**Exercise instructions**. In the records that follow, the lines from the one containing "Politique des cookies (497, 772)" to the one containing "Visions du Réel (62, 433)", inclusive, are to be given again exactly.

**Provided records**.
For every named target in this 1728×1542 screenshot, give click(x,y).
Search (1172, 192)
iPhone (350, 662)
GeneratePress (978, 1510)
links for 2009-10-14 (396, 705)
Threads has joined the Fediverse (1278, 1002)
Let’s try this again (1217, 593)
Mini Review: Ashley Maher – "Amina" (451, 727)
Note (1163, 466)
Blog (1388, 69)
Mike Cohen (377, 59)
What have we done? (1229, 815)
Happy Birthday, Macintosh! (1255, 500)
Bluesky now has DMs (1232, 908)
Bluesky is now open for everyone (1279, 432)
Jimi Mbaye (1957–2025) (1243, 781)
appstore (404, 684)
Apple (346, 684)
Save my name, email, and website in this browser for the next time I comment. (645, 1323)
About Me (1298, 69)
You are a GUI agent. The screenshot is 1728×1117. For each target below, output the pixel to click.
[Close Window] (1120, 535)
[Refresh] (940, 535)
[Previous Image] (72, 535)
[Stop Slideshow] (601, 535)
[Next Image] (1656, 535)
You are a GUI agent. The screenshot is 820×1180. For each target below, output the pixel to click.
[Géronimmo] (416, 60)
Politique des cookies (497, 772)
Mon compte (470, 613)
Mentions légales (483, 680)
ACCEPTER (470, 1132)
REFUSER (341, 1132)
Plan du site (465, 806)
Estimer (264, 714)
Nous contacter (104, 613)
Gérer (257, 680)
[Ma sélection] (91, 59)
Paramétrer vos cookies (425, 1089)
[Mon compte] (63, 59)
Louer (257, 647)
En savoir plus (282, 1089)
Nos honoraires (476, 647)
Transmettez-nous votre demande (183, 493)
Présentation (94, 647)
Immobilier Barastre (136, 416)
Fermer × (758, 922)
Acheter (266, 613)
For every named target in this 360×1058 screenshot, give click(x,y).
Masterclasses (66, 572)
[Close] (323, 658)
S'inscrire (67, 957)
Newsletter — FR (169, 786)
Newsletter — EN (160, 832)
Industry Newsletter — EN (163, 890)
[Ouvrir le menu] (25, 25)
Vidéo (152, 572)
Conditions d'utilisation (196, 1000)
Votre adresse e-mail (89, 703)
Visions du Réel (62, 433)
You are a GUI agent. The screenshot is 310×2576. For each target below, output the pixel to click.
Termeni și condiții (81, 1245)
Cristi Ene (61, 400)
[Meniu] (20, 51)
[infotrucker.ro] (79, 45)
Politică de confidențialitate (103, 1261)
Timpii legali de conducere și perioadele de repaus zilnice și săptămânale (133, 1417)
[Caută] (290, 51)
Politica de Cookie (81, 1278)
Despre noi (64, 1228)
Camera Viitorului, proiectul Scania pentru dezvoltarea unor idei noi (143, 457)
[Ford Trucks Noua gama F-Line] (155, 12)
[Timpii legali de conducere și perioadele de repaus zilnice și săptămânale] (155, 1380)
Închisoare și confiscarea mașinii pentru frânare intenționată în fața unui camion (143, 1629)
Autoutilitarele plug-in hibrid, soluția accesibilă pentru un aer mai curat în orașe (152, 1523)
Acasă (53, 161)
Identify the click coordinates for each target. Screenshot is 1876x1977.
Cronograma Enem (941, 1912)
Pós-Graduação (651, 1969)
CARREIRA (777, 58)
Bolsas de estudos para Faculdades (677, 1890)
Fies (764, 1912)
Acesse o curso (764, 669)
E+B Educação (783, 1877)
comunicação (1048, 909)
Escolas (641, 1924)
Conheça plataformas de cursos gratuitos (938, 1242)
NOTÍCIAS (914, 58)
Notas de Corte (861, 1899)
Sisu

**Reply**.
Politique des cookies (497, 772)
Mon compte (470, 613)
Mentions légales (483, 680)
ACCEPTER (470, 1132)
REFUSER (341, 1132)
Plan du site (465, 806)
Estimer (264, 714)
Nous contacter (104, 613)
Gérer (257, 680)
[Ma sélection] (91, 59)
Paramétrer vos cookies (425, 1089)
[Mon compte] (63, 59)
Louer (257, 647)
En savoir plus (282, 1089)
Nos honoraires (476, 647)
Transmettez-nous votre demande (183, 493)
Présentation (94, 647)
Immobilier Barastre (136, 416)
Fermer × (758, 922)
Acheter (266, 613)
For every named target in this 360×1058 screenshot, give click(x,y).
Masterclasses (66, 572)
[Close] (323, 658)
S'inscrire (67, 957)
Newsletter — FR (169, 786)
Newsletter — EN (160, 832)
Industry Newsletter — EN (163, 890)
[Ouvrir le menu] (25, 25)
Vidéo (152, 572)
Conditions d'utilisation (196, 1000)
Votre adresse e-mail (89, 703)
Visions du Réel (62, 433)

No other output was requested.